■ RECORDS SUPPLIED:

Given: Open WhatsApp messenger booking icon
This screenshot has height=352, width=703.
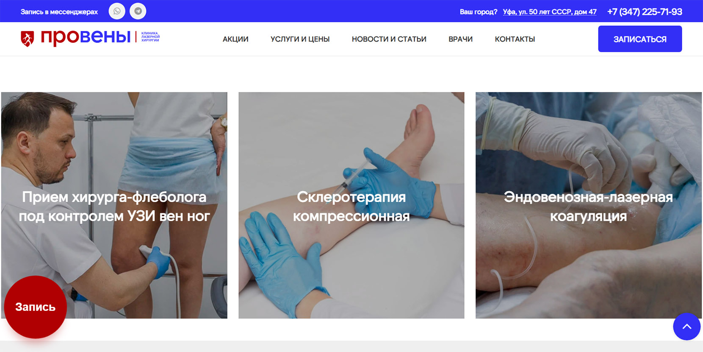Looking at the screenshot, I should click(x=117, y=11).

* * *

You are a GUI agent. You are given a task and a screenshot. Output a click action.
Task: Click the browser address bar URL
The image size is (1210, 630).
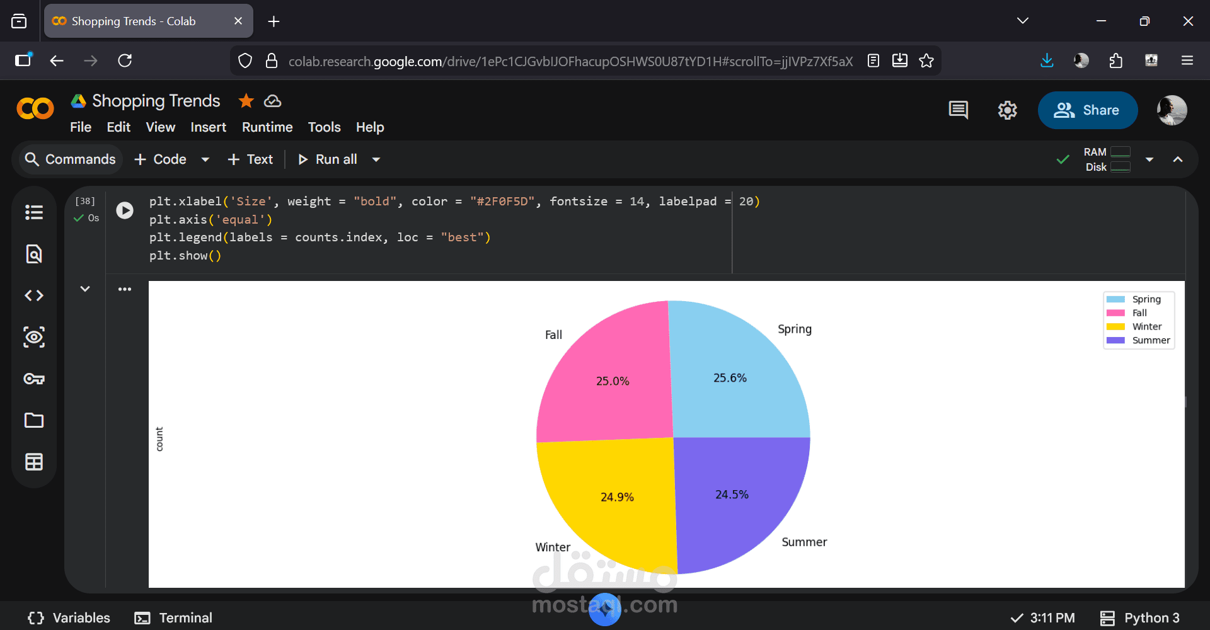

■ TASK DIRECTIONS: Retype word for word everything in the listing above from the line that holds "You are a GUI" down to the line that holds "The image size is (1210, 630).". Keep both end lines and leave out the rest.

■ PROBLEM SOLUTION:
You are a GUI agent. You are given a task and a screenshot. Output a click action.
Task: Click the browser address bar URL
The image size is (1210, 630).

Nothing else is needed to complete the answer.